From: Anderson Toshiyuki Sasaki <ansasaki@redhat.com>

Date: Thu, 10 Jan 2019 14:04:02 +0100

Subject: [PATCH 1/2] fips140: Fix the names of files used in integrity checks

The names of the libraries haven't been updated when the soname version

were bumped.

Signed-off-by: Anderson Toshiyuki Sasaki <ansasaki@redhat.com>

---

 lib/fips.c | 6 +++---

 1 file changed, 3 insertions(+), 3 deletions(-)

diff --git a/lib/fips.c b/lib/fips.c

index 2715af599..fb2d596c2 100644

--- a/lib/fips.c

+++ b/lib/fips.c

@@ -135,9 +135,9 @@ void _gnutls_fips_mode_reset_zombie(void)

 	}

 }

-#define GNUTLS_LIBRARY_NAME "libgnutls.so.28"

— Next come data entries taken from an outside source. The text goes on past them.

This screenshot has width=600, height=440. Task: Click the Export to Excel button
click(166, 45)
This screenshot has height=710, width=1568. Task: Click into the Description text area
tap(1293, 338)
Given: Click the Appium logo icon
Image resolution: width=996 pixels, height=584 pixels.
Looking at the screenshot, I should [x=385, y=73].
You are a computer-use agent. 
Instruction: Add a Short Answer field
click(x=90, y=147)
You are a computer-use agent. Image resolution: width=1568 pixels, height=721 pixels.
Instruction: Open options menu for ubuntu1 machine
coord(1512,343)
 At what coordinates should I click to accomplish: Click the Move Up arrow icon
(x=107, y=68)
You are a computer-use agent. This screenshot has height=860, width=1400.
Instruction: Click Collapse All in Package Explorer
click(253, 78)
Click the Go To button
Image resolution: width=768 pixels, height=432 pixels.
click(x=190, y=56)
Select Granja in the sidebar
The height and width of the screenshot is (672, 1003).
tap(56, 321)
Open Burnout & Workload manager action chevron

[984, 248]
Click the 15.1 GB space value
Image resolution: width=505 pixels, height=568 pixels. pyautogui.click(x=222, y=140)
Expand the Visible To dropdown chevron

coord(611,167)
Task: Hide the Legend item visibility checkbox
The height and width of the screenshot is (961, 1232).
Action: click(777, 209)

-#define NETTLE_LIBRARY_NAME "libnettle.so.4"

-#define HOGWEED_LIBRARY_NAME "libhogweed.so.2"

+#define GNUTLS_LIBRARY_NAME "libgnutls.so.30"

+#define NETTLE_LIBRARY_NAME "libnettle.so.6"

+#define HOGWEED_LIBRARY_NAME "libhogweed.so.4"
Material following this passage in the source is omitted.